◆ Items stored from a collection

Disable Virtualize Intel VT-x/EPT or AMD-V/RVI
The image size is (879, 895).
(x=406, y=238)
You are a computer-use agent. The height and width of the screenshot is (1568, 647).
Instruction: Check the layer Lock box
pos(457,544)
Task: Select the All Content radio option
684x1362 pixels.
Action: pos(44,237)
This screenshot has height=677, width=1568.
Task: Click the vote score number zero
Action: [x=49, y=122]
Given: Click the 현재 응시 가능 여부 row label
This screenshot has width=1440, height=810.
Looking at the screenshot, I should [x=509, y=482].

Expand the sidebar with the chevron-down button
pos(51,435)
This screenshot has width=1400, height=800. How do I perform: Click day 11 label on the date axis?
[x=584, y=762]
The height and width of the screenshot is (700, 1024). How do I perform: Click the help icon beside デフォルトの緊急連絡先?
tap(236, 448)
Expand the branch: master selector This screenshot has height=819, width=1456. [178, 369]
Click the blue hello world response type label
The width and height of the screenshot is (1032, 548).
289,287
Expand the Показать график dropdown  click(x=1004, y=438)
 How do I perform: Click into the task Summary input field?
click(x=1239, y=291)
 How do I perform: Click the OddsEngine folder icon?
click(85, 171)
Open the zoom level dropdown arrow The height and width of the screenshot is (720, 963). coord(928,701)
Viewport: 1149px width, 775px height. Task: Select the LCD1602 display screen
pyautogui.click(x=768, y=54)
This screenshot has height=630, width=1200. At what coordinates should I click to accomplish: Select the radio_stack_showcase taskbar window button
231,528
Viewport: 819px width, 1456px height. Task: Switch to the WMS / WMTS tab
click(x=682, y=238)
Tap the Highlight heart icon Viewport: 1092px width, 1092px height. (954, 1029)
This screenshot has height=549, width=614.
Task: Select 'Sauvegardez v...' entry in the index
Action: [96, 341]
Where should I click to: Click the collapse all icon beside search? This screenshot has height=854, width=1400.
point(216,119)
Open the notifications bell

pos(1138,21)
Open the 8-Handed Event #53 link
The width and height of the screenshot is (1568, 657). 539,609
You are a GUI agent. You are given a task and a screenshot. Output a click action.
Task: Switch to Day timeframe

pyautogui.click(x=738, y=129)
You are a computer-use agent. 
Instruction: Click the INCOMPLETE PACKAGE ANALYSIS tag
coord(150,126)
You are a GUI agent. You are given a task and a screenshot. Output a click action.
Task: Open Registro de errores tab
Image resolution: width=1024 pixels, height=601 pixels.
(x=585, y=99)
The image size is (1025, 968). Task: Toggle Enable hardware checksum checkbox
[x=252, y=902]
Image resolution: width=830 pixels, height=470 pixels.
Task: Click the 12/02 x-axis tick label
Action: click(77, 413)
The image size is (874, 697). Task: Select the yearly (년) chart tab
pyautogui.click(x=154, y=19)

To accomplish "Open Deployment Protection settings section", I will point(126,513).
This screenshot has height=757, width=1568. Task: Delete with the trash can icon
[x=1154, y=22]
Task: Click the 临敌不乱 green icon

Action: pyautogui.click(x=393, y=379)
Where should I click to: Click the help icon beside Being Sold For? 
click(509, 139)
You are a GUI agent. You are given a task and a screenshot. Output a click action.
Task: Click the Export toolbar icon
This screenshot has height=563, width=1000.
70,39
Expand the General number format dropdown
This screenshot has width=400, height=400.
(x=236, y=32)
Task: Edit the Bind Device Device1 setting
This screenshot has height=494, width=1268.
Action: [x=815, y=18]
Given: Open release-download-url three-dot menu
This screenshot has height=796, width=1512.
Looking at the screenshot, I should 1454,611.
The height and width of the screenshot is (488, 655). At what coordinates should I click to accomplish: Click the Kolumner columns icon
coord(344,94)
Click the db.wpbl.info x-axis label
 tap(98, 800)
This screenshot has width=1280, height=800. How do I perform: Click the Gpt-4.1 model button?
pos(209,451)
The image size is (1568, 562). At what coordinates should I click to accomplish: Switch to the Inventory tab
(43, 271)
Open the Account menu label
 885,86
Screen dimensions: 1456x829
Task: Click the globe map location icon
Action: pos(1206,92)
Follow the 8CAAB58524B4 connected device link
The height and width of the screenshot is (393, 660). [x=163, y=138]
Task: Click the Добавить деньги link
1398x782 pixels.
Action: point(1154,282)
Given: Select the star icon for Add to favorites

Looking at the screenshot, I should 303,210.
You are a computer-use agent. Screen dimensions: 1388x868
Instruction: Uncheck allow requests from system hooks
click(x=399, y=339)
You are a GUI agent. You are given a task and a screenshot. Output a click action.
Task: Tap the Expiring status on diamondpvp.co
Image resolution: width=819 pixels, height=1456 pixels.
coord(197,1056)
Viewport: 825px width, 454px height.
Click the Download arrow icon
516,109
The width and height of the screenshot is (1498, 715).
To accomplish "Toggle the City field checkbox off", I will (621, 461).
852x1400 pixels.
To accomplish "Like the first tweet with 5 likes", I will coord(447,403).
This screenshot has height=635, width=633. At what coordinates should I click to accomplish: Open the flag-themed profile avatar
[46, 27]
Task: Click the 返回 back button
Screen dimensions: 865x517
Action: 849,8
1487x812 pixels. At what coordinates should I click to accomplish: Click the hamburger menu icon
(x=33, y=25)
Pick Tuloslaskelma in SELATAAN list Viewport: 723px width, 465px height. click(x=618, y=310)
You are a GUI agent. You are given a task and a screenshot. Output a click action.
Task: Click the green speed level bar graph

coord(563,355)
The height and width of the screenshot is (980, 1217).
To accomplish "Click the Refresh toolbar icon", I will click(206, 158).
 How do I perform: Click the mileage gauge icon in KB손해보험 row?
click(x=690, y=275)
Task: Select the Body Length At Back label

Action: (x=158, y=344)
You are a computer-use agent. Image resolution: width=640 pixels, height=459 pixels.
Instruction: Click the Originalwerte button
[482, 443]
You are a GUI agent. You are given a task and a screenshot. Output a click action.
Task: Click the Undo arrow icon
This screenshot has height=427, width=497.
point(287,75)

◆ Brief
Reproduce every one of the records above word for word, without changing anything.

◆ Written reply
Disable Virtualize Intel VT-x/EPT or AMD-V/RVI
The image size is (879, 895).
(x=406, y=238)
You are a computer-use agent. The height and width of the screenshot is (1568, 647).
Instruction: Check the layer Lock box
pos(457,544)
Task: Select the All Content radio option
684x1362 pixels.
Action: pos(44,237)
This screenshot has height=677, width=1568.
Task: Click the vote score number zero
Action: [x=49, y=122]
Given: Click the 현재 응시 가능 여부 row label
This screenshot has width=1440, height=810.
Looking at the screenshot, I should [x=509, y=482].

Expand the sidebar with the chevron-down button
pos(51,435)
This screenshot has width=1400, height=800. How do I perform: Click day 11 label on the date axis?
[x=584, y=762]
The height and width of the screenshot is (700, 1024). How do I perform: Click the help icon beside デフォルトの緊急連絡先?
tap(236, 448)
Expand the branch: master selector This screenshot has height=819, width=1456. [178, 369]
Click the blue hello world response type label
The width and height of the screenshot is (1032, 548).
289,287
Expand the Показать график dropdown  click(x=1004, y=438)
 How do I perform: Click into the task Summary input field?
click(x=1239, y=291)
 How do I perform: Click the OddsEngine folder icon?
click(85, 171)
Open the zoom level dropdown arrow The height and width of the screenshot is (720, 963). coord(928,701)
Viewport: 1149px width, 775px height. Task: Select the LCD1602 display screen
pyautogui.click(x=768, y=54)
This screenshot has height=630, width=1200. At what coordinates should I click to accomplish: Select the radio_stack_showcase taskbar window button
231,528
Viewport: 819px width, 1456px height. Task: Switch to the WMS / WMTS tab
click(x=682, y=238)
Tap the Highlight heart icon Viewport: 1092px width, 1092px height. (954, 1029)
This screenshot has height=549, width=614.
Task: Select 'Sauvegardez v...' entry in the index
Action: [96, 341]
Where should I click to: Click the collapse all icon beside search? This screenshot has height=854, width=1400.
point(216,119)
Open the notifications bell

pos(1138,21)
Open the 8-Handed Event #53 link
The width and height of the screenshot is (1568, 657). 539,609
You are a GUI agent. You are given a task and a screenshot. Output a click action.
Task: Switch to Day timeframe

pyautogui.click(x=738, y=129)
You are a computer-use agent. 
Instruction: Click the INCOMPLETE PACKAGE ANALYSIS tag
coord(150,126)
You are a GUI agent. You are given a task and a screenshot. Output a click action.
Task: Open Registro de errores tab
Image resolution: width=1024 pixels, height=601 pixels.
(x=585, y=99)
The image size is (1025, 968). Task: Toggle Enable hardware checksum checkbox
[x=252, y=902]
Image resolution: width=830 pixels, height=470 pixels.
Task: Click the 12/02 x-axis tick label
Action: click(77, 413)
The image size is (874, 697). Task: Select the yearly (년) chart tab
pyautogui.click(x=154, y=19)

To accomplish "Open Deployment Protection settings section", I will point(126,513).
This screenshot has height=757, width=1568. Task: Delete with the trash can icon
[x=1154, y=22]
Task: Click the 临敌不乱 green icon

Action: pyautogui.click(x=393, y=379)
Where should I click to: Click the help icon beside Being Sold For? 
click(509, 139)
You are a GUI agent. You are given a task and a screenshot. Output a click action.
Task: Click the Export toolbar icon
This screenshot has height=563, width=1000.
70,39
Expand the General number format dropdown
This screenshot has width=400, height=400.
(x=236, y=32)
Task: Edit the Bind Device Device1 setting
This screenshot has height=494, width=1268.
Action: [x=815, y=18]
Given: Open release-download-url three-dot menu
This screenshot has height=796, width=1512.
Looking at the screenshot, I should 1454,611.
The height and width of the screenshot is (488, 655). At what coordinates should I click to accomplish: Click the Kolumner columns icon
coord(344,94)
Click the db.wpbl.info x-axis label
 tap(98, 800)
This screenshot has width=1280, height=800. How do I perform: Click the Gpt-4.1 model button?
pos(209,451)
The image size is (1568, 562). At what coordinates should I click to accomplish: Switch to the Inventory tab
(43, 271)
Open the Account menu label
 885,86
Screen dimensions: 1456x829
Task: Click the globe map location icon
Action: pos(1206,92)
Follow the 8CAAB58524B4 connected device link
The height and width of the screenshot is (393, 660). [x=163, y=138]
Task: Click the Добавить деньги link
1398x782 pixels.
Action: point(1154,282)
Given: Select the star icon for Add to favorites

Looking at the screenshot, I should 303,210.
You are a computer-use agent. Screen dimensions: 1388x868
Instruction: Uncheck allow requests from system hooks
click(x=399, y=339)
You are a GUI agent. You are given a task and a screenshot. Output a click action.
Task: Tap the Expiring status on diamondpvp.co
Image resolution: width=819 pixels, height=1456 pixels.
coord(197,1056)
Viewport: 825px width, 454px height.
Click the Download arrow icon
516,109
The width and height of the screenshot is (1498, 715).
To accomplish "Toggle the City field checkbox off", I will (621, 461).
852x1400 pixels.
To accomplish "Like the first tweet with 5 likes", I will coord(447,403).
This screenshot has height=635, width=633. At what coordinates should I click to accomplish: Open the flag-themed profile avatar
[46, 27]
Task: Click the 返回 back button
Screen dimensions: 865x517
Action: 849,8
1487x812 pixels. At what coordinates should I click to accomplish: Click the hamburger menu icon
(x=33, y=25)
Pick Tuloslaskelma in SELATAAN list Viewport: 723px width, 465px height. click(x=618, y=310)
You are a GUI agent. You are given a task and a screenshot. Output a click action.
Task: Click the green speed level bar graph

coord(563,355)
The height and width of the screenshot is (980, 1217).
To accomplish "Click the Refresh toolbar icon", I will click(206, 158).
 How do I perform: Click the mileage gauge icon in KB손해보험 row?
click(x=690, y=275)
Task: Select the Body Length At Back label

Action: (x=158, y=344)
You are a computer-use agent. Image resolution: width=640 pixels, height=459 pixels.
Instruction: Click the Originalwerte button
[482, 443]
You are a GUI agent. You are given a task and a screenshot. Output a click action.
Task: Click the Undo arrow icon
This screenshot has height=427, width=497.
point(287,75)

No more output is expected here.